Pumpkin Pecan Biscotti {with White Chocolate Chunks}
Serves: 24
For biscotti...
  • 4 Tbl. butter, room temperature
  • ¾ cup sugar
  • 1 egg
  • 1 tsp. vanilla
  • ¾ cup pumpkin puree
  • 2 cups flour
  • 1½ tsp. baking powder
  • ¼ tsp. salt
  • ½ tsp. cinnamon
  • ¼ tsp. nutmeg
  • ¼ tsp. ginger
  • 4 squares white chocolate baking squares (4-ounces)
  • 1 cup chopped pecans
For dipping...
  • 8 squares white chocolate baking squares (8-ounces)
  • ½ cup chopped pecans
For biscotti...
  1. Preheat oven to 325 degrees. Line baking sheet with parchment paper.
  2. In a large bowl, beat butter and sugar until light and fluffy. Beat in egg, vanilla and pumpkin. In a small bowl, combine flour, baking powder, salt, cinnamon, nutmeg, and ginger. Add in batches to pumpkin mixture until well combined. Stir in white chocolate and pecans. Shape dough into 2 (14-inch x 1½-inch) slightly flattened logs. Place 2 inches apart on parchment lined baking sheet.
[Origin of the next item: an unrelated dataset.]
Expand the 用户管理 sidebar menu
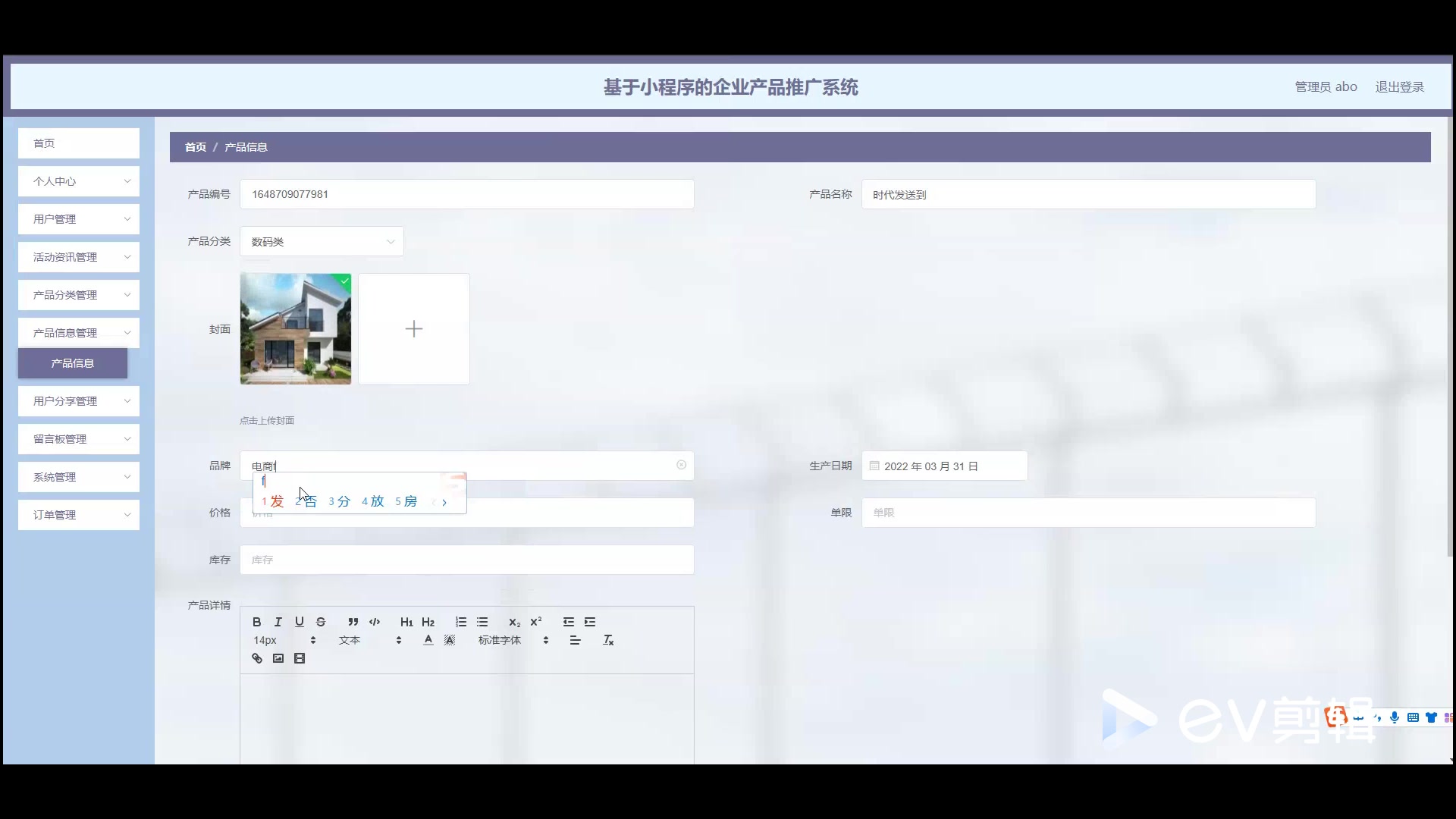The image size is (1456, 819). pyautogui.click(x=79, y=219)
  3. Bake 25 minutes or until lightly browned. Place on a cutting board: cool 5 minutes. Using serrated knife, cut each log into diagonal slices about ¾-inch thick. Place slices upright on baking sheet. Bake 10 minutes or until slightly dry. Cool on wire racks.
For dipping...
  1. Melt 8 squares of white chocolate. Dip ½ of each biscotti into melted chocolate and transfer to parchment lined baking sheet. Sprinkle with chopped pecans.